══ PROVIDED DATA ══
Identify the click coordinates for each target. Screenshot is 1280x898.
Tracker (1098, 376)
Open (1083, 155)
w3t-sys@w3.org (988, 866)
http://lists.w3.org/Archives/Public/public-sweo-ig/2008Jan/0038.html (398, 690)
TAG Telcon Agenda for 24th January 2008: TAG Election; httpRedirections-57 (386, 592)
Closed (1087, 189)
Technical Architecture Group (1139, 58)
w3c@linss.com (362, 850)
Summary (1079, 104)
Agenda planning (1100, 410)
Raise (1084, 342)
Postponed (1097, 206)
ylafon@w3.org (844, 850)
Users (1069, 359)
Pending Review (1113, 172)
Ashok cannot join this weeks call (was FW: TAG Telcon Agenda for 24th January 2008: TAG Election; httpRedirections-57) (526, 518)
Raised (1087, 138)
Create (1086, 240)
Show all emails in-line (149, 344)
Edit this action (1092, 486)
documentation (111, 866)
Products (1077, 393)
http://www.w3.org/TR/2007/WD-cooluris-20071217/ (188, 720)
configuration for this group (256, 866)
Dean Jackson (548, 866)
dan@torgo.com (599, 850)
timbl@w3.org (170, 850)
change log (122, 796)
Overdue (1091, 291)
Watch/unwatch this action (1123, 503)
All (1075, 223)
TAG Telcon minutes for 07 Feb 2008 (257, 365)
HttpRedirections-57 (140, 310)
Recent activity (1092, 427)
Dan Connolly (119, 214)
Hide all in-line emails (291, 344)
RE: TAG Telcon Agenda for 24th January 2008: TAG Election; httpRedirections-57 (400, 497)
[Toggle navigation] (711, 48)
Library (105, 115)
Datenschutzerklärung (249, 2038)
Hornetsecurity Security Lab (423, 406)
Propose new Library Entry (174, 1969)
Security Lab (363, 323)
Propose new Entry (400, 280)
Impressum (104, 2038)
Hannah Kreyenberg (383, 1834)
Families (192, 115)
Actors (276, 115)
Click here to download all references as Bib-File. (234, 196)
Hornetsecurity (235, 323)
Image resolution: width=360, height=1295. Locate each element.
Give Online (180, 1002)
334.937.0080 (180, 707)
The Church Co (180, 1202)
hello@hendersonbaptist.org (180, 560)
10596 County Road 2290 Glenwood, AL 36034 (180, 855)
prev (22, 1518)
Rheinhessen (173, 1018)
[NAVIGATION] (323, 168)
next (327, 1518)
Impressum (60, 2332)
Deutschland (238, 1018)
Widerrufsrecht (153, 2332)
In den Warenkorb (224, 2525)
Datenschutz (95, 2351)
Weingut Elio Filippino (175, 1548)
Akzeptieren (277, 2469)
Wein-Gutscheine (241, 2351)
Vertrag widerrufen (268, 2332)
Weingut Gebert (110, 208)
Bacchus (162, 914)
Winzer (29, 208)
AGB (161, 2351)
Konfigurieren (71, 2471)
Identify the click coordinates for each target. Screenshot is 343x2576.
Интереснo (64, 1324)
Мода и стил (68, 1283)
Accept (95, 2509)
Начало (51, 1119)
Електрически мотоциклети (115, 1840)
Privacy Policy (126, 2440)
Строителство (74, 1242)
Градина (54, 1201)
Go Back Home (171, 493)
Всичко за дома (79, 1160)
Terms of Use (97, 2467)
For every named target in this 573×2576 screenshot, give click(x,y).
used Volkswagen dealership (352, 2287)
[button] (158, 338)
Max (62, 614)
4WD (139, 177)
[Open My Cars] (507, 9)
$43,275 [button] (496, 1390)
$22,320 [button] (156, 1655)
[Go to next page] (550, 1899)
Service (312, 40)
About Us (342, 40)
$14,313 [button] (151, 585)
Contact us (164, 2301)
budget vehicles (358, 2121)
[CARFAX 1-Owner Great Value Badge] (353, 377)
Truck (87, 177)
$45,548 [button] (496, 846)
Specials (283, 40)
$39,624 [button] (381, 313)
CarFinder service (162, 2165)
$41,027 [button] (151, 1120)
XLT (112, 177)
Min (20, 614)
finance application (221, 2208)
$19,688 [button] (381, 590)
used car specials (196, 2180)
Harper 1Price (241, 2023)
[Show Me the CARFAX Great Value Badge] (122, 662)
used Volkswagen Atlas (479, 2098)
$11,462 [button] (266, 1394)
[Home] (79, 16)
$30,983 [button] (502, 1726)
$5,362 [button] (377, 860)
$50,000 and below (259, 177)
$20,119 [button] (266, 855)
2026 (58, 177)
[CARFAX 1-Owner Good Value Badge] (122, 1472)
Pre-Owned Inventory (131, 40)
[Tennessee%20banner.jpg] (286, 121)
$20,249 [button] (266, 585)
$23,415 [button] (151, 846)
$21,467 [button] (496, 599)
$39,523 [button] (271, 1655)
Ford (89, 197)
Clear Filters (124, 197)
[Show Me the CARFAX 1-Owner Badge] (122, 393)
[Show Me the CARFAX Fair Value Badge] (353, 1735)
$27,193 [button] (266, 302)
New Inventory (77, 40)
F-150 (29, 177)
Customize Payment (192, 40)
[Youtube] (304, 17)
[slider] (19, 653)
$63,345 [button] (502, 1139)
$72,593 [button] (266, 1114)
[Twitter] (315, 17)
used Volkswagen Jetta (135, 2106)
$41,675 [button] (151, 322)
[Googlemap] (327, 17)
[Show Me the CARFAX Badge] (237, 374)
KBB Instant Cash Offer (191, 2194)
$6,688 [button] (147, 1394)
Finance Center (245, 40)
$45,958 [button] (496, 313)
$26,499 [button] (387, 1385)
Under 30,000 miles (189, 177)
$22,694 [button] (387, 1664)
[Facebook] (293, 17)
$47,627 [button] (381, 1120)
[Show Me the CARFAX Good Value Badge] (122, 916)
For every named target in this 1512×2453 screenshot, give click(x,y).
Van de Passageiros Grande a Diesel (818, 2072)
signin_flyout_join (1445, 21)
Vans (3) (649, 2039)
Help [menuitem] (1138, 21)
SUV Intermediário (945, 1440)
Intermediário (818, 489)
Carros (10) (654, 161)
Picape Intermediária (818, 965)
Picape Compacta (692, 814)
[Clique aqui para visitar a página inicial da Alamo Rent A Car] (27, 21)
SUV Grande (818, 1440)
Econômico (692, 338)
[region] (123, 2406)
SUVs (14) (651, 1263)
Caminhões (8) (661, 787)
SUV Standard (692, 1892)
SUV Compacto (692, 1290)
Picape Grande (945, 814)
═══
ACTION ITEM:
What do the lines from the one with "[button] (266, 302)" through the last line of the entries say? Print them word for word, both ends included, and nothing else.

ANSWER TO THE PROBLEM:
$27,193 [button] (266, 302)
New Inventory (77, 40)
F-150 (29, 177)
Customize Payment (192, 40)
[Youtube] (304, 17)
[slider] (19, 653)
$63,345 [button] (502, 1139)
$72,593 [button] (266, 1114)
[Twitter] (315, 17)
used Volkswagen Jetta (135, 2106)
$41,675 [button] (151, 322)
[Googlemap] (327, 17)
[Show Me the CARFAX Badge] (237, 374)
KBB Instant Cash Offer (191, 2194)
$6,688 [button] (147, 1394)
Finance Center (245, 40)
$45,958 [button] (496, 313)
$26,499 [button] (387, 1385)
Under 30,000 miles (189, 177)
$22,694 [button] (387, 1664)
[Facebook] (293, 17)
$47,627 [button] (381, 1120)
[Show Me the CARFAX Good Value Badge] (122, 916)
For every named target in this 1512×2453 screenshot, give click(x,y).
Van de Passageiros Grande a Diesel (818, 2072)
signin_flyout_join (1445, 21)
Vans (3) (649, 2039)
Help [menuitem] (1138, 21)
SUV Intermediário (945, 1440)
Intermediário (818, 489)
Carros (10) (654, 161)
Picape Intermediária (818, 965)
Picape Compacta (692, 814)
[Clique aqui para visitar a página inicial da Alamo Rent A Car] (27, 21)
SUV Grande (818, 1440)
Econômico (692, 338)
[region] (123, 2406)
SUVs (14) (651, 1263)
Caminhões (8) (661, 787)
SUV Standard (692, 1892)
SUV Compacto (692, 1290)
Picape Grande (945, 814)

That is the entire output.